Due to production methods, we cannot guarantee our products are completely free from any allergen such as
Peanuts,
Tree Nuts,
Sesame Seeds,
Milk,
Egg,
Fish,
Crustaceans,
Molluscs,
Soya,
Wheat,
Gluten,
Lupin,
Mustard,
Sulphur dioxide and
Celery.
Nutritional information
Per Serving*
Energy (kJ/kcal)
3759 / 898
Fats (g)
35.9
of which saturated (g)
2.6
Carbohydrates (g)
125
of which sugars (g)
38.4
Fibers (g)
23.6
Proteins (g)
26.7
Salt (g)
2.2
*The nutritional information only applies to ingredients
supplied by Hello Chef. The cooking process and
additional ingredients added at home will affect
total values.
Before you start
Please wash your hands and rinse all fresh fruits and vegetables prior to cooking.
Instructions
1 Prep vegetables
Preheat the oven to 200°C/180°C fan. Peel and slice the shallots finely. Peel and chop the carrots into very small cubes. Slice the bell pepper into small cubes. Halve the cherry tomatoes. Rinse and chop the parsley.
2 Toast lentils
Rinse and drain the lentils. Arrange the lentils on a lined baking tray in an even, thin layer. Toast in the oven for 5 min or until starting to dry out.
3 Coat and roast
Combine the olive oil, agave syrup, cumin powder and chilli flakes(spicy!) in a small bowl. Pour over the lentils and toss. Roast the lentils for 10-15 min further or until the lentils are crispy but not burnt (see pro tip). Sprinkle with salt.
4 Fry vegetables
Meanwhile, heat a drizzle of oil in a large pan over a medium heat.
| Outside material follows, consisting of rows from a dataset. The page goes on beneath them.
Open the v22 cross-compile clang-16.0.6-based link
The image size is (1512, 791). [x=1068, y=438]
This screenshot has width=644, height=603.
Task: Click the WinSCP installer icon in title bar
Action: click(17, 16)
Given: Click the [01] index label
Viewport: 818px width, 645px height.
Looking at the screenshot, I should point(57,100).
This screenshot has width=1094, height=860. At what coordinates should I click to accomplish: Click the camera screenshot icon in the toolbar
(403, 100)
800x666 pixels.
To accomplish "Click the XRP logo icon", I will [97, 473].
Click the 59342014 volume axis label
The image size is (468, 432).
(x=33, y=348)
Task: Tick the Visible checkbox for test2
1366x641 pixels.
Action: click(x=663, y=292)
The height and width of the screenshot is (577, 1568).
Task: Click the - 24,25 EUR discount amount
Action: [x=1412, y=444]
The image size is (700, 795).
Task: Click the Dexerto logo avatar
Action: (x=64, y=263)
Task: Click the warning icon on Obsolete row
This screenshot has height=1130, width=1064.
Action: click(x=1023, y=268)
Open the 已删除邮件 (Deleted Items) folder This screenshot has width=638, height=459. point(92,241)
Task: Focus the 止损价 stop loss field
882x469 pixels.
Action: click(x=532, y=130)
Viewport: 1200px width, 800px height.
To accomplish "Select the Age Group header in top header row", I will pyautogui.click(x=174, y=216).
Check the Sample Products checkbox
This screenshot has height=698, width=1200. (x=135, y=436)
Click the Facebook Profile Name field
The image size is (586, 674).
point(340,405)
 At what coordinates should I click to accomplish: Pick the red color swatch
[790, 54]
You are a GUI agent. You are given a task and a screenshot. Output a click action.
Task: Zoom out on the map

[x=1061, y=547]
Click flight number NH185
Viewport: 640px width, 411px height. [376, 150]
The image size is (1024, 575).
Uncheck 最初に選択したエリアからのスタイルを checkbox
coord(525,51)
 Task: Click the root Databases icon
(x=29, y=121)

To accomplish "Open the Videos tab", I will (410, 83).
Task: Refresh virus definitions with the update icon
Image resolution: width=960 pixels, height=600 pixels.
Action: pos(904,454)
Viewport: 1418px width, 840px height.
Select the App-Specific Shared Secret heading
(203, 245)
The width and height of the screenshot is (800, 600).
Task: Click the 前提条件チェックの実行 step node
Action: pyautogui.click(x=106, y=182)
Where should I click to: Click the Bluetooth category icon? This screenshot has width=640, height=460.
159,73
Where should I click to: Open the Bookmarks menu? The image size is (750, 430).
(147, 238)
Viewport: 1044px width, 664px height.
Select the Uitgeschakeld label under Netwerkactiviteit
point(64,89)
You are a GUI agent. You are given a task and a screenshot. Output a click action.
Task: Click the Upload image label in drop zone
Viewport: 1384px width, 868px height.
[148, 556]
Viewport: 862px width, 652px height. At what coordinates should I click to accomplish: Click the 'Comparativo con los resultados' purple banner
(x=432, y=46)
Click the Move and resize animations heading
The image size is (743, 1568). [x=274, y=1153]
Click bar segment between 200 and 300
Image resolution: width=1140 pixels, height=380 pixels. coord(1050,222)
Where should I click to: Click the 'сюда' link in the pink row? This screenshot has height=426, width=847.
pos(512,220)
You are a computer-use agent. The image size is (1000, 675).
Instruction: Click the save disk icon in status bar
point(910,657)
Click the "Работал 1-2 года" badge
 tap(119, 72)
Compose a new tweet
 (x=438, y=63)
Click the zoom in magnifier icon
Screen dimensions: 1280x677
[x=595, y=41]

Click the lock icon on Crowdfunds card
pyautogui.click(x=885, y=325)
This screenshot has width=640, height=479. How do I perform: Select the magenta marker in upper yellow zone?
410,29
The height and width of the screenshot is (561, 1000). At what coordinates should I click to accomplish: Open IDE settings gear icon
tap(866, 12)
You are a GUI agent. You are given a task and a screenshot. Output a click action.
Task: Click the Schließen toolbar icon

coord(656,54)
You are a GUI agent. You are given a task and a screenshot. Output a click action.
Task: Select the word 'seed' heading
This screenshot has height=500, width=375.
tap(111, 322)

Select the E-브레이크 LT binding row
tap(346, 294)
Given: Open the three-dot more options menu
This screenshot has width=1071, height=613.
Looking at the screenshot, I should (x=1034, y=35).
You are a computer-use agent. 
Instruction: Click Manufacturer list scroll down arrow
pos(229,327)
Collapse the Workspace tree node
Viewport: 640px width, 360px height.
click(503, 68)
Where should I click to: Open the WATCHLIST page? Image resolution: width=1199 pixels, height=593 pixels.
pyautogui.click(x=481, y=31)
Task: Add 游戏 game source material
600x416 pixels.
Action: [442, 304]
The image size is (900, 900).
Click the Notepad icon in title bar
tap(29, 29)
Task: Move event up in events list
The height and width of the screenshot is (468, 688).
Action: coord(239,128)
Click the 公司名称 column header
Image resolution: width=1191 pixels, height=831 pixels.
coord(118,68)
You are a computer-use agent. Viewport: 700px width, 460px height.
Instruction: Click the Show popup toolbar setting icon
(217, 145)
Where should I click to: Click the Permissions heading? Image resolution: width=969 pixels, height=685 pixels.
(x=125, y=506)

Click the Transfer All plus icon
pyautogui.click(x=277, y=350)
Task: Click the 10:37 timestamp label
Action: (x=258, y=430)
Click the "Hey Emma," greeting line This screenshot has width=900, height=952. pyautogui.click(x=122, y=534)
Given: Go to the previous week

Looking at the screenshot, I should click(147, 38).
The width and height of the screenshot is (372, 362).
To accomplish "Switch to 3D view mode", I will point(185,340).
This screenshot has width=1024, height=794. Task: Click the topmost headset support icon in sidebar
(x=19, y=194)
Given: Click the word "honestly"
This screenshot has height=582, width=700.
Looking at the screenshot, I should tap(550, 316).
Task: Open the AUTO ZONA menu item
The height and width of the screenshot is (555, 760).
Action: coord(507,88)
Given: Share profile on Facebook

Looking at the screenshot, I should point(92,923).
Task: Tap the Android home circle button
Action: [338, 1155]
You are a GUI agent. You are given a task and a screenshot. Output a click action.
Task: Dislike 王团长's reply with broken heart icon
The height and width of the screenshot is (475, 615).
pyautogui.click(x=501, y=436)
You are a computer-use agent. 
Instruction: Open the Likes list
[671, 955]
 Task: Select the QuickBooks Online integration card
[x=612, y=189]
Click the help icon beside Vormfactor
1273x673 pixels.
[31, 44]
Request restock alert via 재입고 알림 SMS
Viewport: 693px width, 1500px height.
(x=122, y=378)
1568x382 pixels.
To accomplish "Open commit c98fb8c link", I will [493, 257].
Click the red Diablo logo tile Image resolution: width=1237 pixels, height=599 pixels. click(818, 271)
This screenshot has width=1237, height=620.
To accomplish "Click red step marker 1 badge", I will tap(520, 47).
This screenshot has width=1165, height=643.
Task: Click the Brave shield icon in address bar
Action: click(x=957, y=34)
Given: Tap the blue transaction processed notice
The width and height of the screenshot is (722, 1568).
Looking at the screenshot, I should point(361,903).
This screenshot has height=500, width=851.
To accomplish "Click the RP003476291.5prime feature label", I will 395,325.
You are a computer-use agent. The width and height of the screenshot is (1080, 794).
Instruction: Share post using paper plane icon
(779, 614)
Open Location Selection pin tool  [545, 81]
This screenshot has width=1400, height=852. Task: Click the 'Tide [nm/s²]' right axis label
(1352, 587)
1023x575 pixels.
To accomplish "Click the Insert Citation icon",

Fry the shallots, carrots and bell pepper for 5 min until softened. Add the cherry tomatoes and cook for 1 min. Season with 1 Tbsp of lemon juice, salt and pepper. Finally fold in the chopped parsley.
5 Prep toppings
Chop the cucumbers finely. Dress with a squeeze of lemon juice and sprinkle with the sumacpowder. Toast the pine nuts in a hot, dry pan for 2 min. Halve the pomegranate, hold each half over a large bowl, seeds facing down. Hit the skin with a wooden spoon, squeezing to release the seeds. Discard the shell and membrane.
6 Toast pitta
Toast the pitta pockets in a hot oven for 5-7 min or in a toaster until warmed through. Serve the warm bread alongside the hummus, crispy lentils, vegetable stir-fry, seasoned cucumbers, toasted pine nuts and pomegranate.